Bodrum gibi bir turizm cennetinden bahsederken, belki de hiç aklımıza gelmeyen ve de zaten gelmemesi gereken sorunlardan biri herhalde susuzluktur.
Hey gidi Bodrum. Yerli ve yabancı turistlerin konu tatil olunca akla gelen ilk yerlerden biri, gözbebeğimiz.
Yani olacak iş değil ama oluyor işte. Bölgeye tatile gelen turistlere yaz ayının ortasında susuz bir tatil dönemi geçirmelerini bile başarabiliyoruz.
Konu tabi ki sadece turistler de değil, bizlerde yaşıyoruz burada ve susuzluk artık burnumuzdan gelmeye başladı. Bodrum’da su zaten çok pahalı hadi onu da geçtik, su yok be kardeşim.
Hani 1-2 gün bir onarım işi olur, tamam anlarız. Ama bu ne böyle? Resmen yazı tura atıyoruz aramızda, bugün gelir, yok gelmez diye.
Sizin anlayacağınız şaka gibi bir durumun içerisindeyiz.
Ne olacak bu Bodrum’un hali gerçekten çok merak ediyoruz. Türkiye’nin en yüksek metre kare birim fiyatlarına sahip olan bir bölgede gayrimenkul satın alıyor ya da kiralıyoruz. Ama yoluna bakıyorsunuz içler acısı, belirli bir süre sonra arabanızın her tarafından sesler gelmeye başlıyor.
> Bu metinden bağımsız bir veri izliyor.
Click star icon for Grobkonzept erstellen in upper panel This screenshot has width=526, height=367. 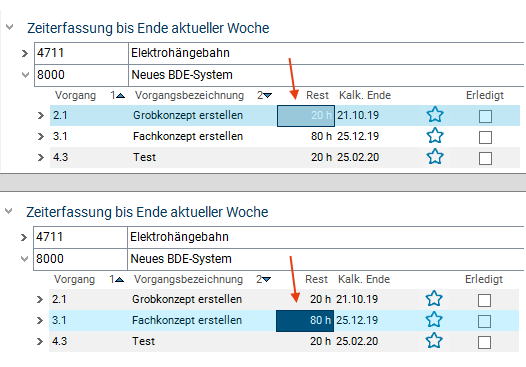click(435, 115)
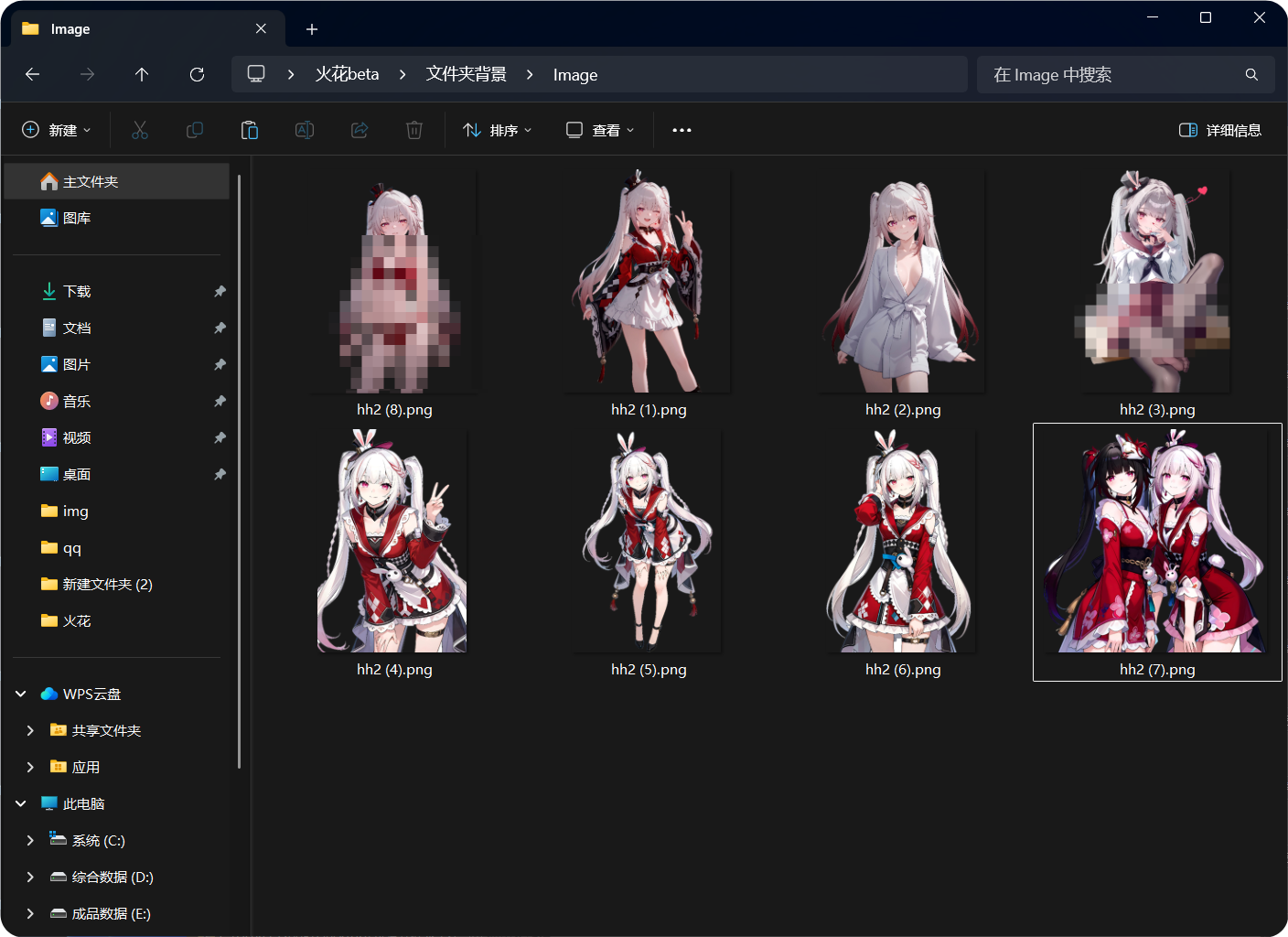Click the Rename icon in toolbar
The width and height of the screenshot is (1288, 937).
[x=305, y=130]
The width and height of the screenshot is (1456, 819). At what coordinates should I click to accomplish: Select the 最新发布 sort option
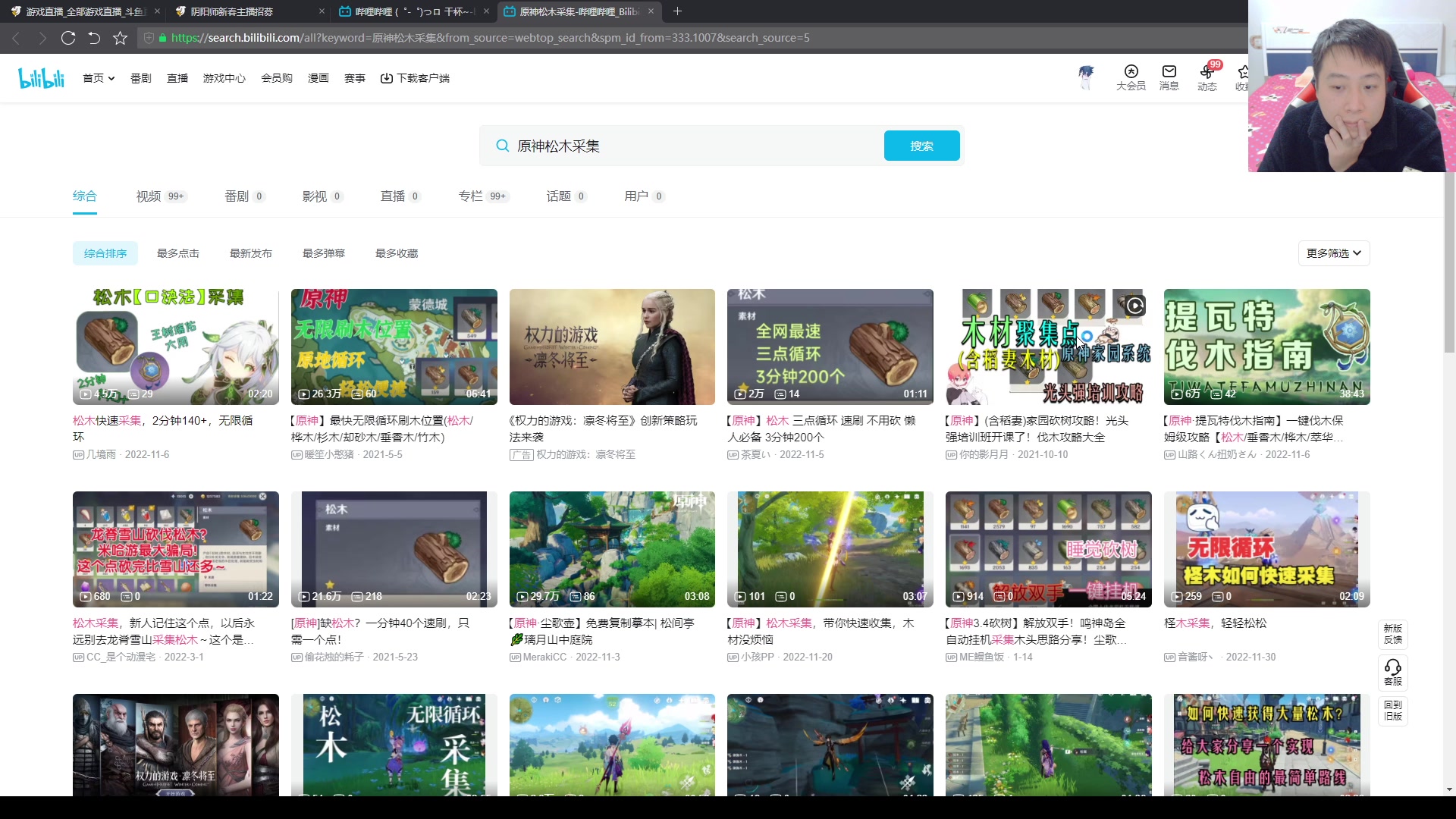pos(251,253)
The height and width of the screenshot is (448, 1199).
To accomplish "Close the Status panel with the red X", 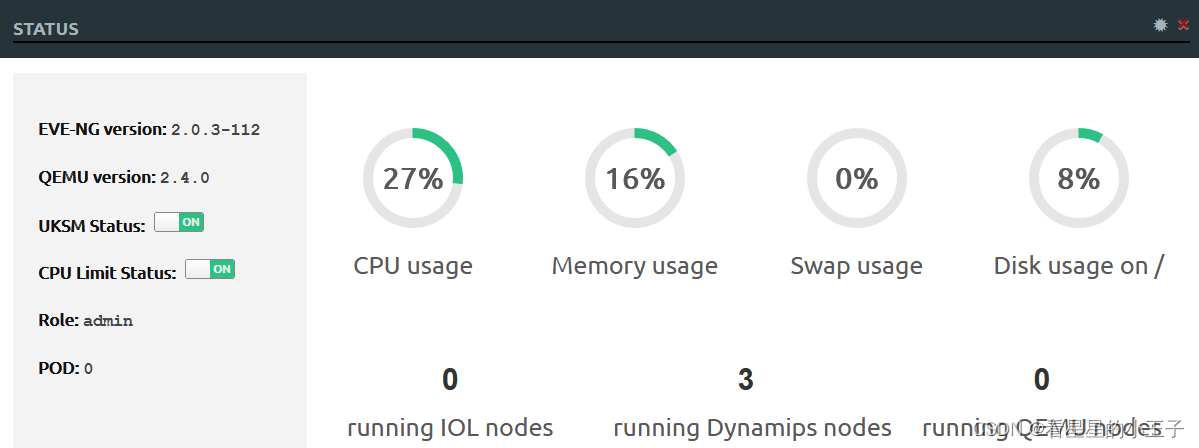I will pos(1183,25).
Neredeyse evinize arabanız ile gidip gelmek bile istemiyor hale geliyorsunuz.
Evinizde oturuyorsunuz, bu seferde su sorunu ile karşılaşıyorsunuz. Rahatça bir duş alamıyor, bulaşık ve çamaşırlarınızı yıkayamıyorsunuz.
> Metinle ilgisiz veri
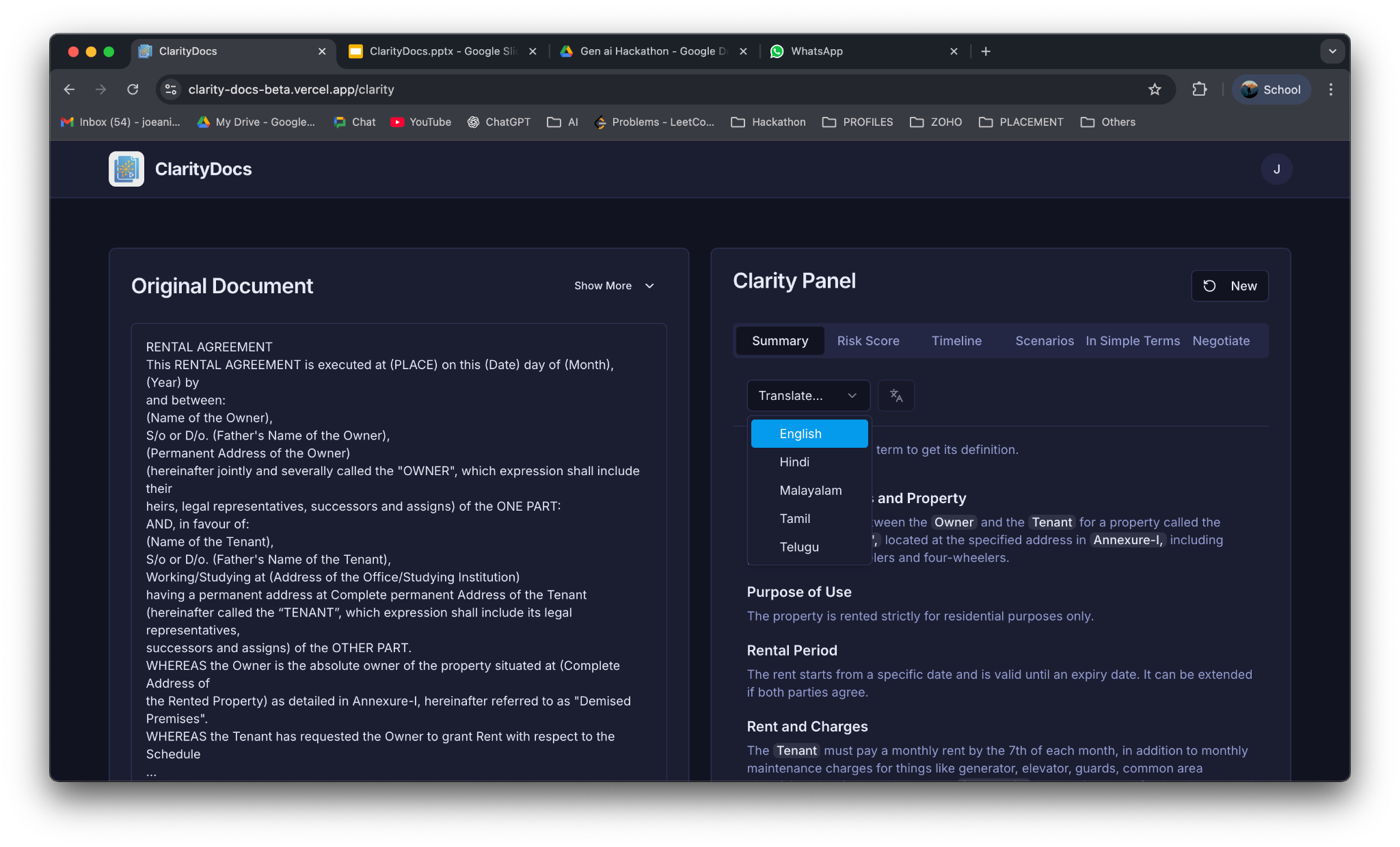Click the site information icon in address bar
The width and height of the screenshot is (1400, 847).
(171, 90)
Denize gittiniz ve evinize döndünüz ya da işten evinize geldiniz doğal olarak bir duş alıp rahatlamak istiyorsunuz ama bir gün bu hayalinizi gerçekleştirebiliyor ama belki öbür gün maalesef ki bu şansı bulamıyorsunuz. Tıpkı “Bir varmış, bir yokmuş” misali.
Muhatap bulalım, bilgi alalım bizde ona göre kendimize program yapalım diyorsunuz ama “Ya ondadır ya şunda” misali kendinize muhatap arıyorsunuz çünkü herkes topu birbirine atıyor.
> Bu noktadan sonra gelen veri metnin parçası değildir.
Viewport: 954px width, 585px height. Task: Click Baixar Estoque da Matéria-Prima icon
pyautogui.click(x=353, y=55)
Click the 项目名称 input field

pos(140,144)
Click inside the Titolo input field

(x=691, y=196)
Bodrum’da yaşayan ya da tatil yapan kiminle konuşsanız memnuniyetsizlikler ön plana çıkıyor. Bu ne kadar daha böyle devam edecek?
Vatandaş artık ne yapacağını şaşırmış durumda. “Ne çıkarsa bahtımıza” mantığı ile günlerimizi geçirir olduk.
Şu yaz ayları geçse de artık sonbahar gelse biraz yağmur yağsa diye dua edecek hale geldik. Yani sizin anlayacağınız işimiz Allah’a kaldı diyebiliriz.
Birbirimizle şakalaşıyoruz, ağlanacak halimize gülüyoruz ama vatandaşın sabrı da bir yere kadar olacaktır. Bir gün gelecek ve vatandaşta kendisine bu sorunu yaşatanlara ve de muhatap olmayanlara gereken cevabı verecektir.
Her şeyin gönlünüzce olması dileğimle.